U.S. officials did the same. According to a State Department travel advisory, passengers flying to the US must show proof of a negative test taken 48-hours before boarding a plane. The requirement will apply both to passengers flying directly to the US from Chinaincluding Hong Kongas well to passengers flying through gateway cities such as Toronto and Vancouver. At least one cruise line has imposed a similar testing requirement.

To be sure, the US testing requirement is focused on the locus of travel rather than race and nationality. And there is a real health risk that comes from the abrupt reversal of China’s zero COVID protocols and their simultaneous unwillingness to reveal reliable data about rising rates of infection.

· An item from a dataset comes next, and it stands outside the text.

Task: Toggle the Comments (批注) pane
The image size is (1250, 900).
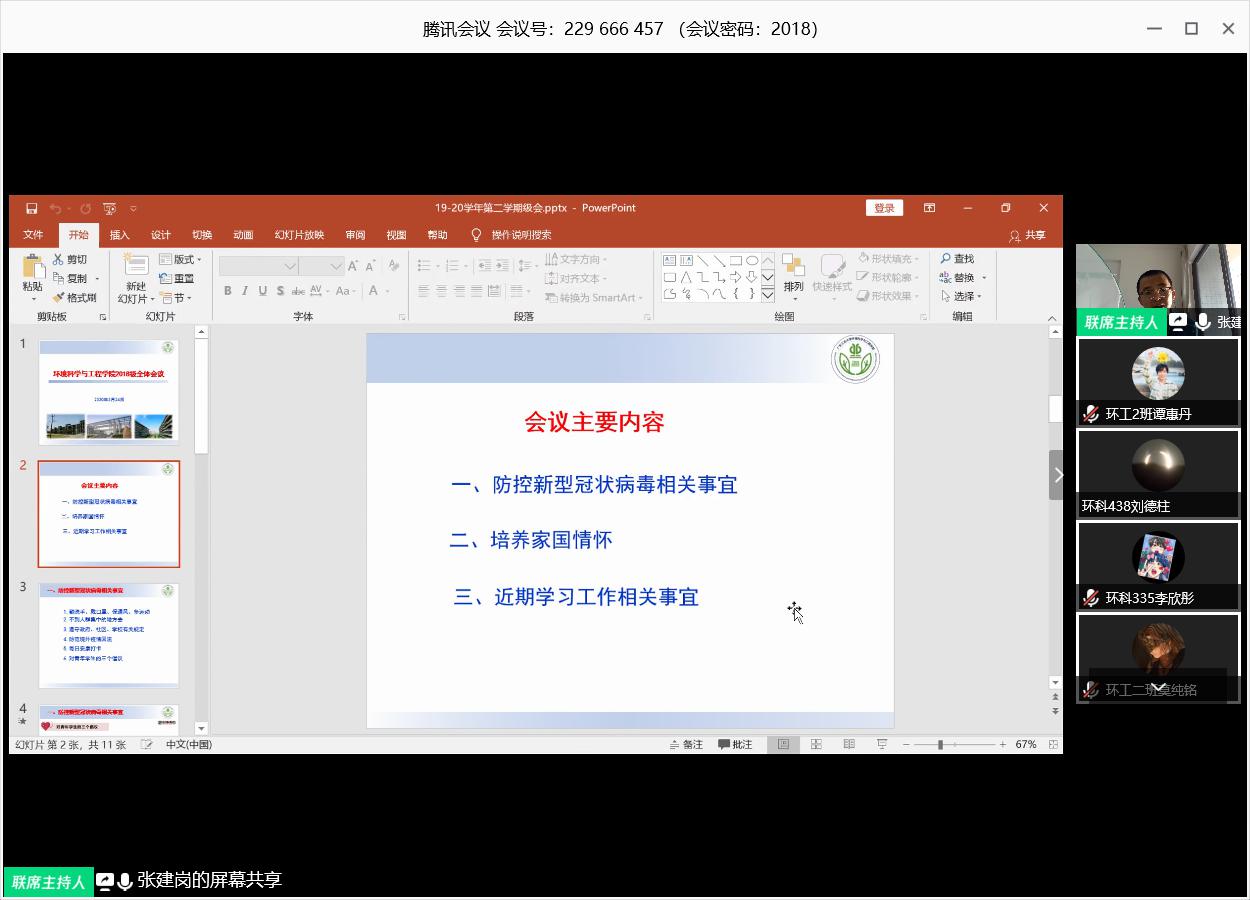Action: pyautogui.click(x=735, y=744)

As the State Department says, the testing requirement is a “public health policy” motivated “by the surge in COVID-19 cases in [China] and the risk of the emergence of a new viral variant given the lack of adequate and transparent epidemiological and viral genomic sequence data being reported from [China].” 

But the signals sent by the travel restriction may fan the flames of anti-Chinese sentiment. A USA Today story interviews a Stop AAPIT Hate co-founder who says, “What we’ve seen is that it’s not only policies alone that spur incidents, but the language that elected officials and public figures use.” Stop AAPI Hate, a San Francisco-based consortium of several groups formed in response to rising anti-Asian sentiment during the COVID-19 pandemic, and it reports 11,000 incidents of anti-Asian hate since the inception of the pandemic in early 2020. Its co-founder says,

There are many sources of information that drive animosity, but combined, it has the effect of legitimizing the scapegoating of Chinese Americans and other Asian Americans.

That concern extends to displaced discrimination onto persons mistaken for being Chinese. Frank Wu, president of Queens College CUNY (disclosure: he was formerly dean of UC Hastings, before I joined the faculty), noted that the pandemic’s accompanying rise in anti-Asian sentiment not only targeted Asian Americans but even others thought to be. In April 2021, for instance, a 70-year-old Mexican American woman was reportedly brutalized aboard a metro bus in Los Angeles by an attacker who mistook her as Asian. “Many of the people attacked were not of Chinese descent,” Wu said. “But they were blamed for the virus. What the hate crimes showed is that haters do not draw distinctions.”

Moreover, public health experts and European countries have called into question the effectiveness of testing for a virulent virus and declined to impose a requirement on travel from China. An op-ed from Asian American writer Frankie Huang in the New York Times opines, 

Why does the administration drag its feet on XBB.1.5 but treat the “China variant” as a dangerous, volatile plague that must be kept from invading America? This echoes the travel ban in early 2020 on passengers from China, a racist policy decision that focused on the spread of the coronavirus from China while ignoring European travelers who brought it to New York. By treating only Covid from China as a real danger and domestic cases as presumably milder, the U.S. government effectively endorses the centuries-old tropes of Asians as the “diseased other” and the notion that the coronavirus is, in fact, the “China virus.”

We have learned that the coronavirus knows no nationalities. Treating it as a uniquely Chinese problem pathologizes Asian people and also fails to protect the American public, whose understanding of how the virus spreads and harms depends on consistent and scientifically rigorous messaging from the government that has been lacking at critical moments. This type of racialization masked in racially-neutral terms easily evades legal sanction and is endemic in US policies that promote “colorblind nationalism,” a term that I use to describe the broader phenomenon in a forthcoming article with Cardozo Law Review.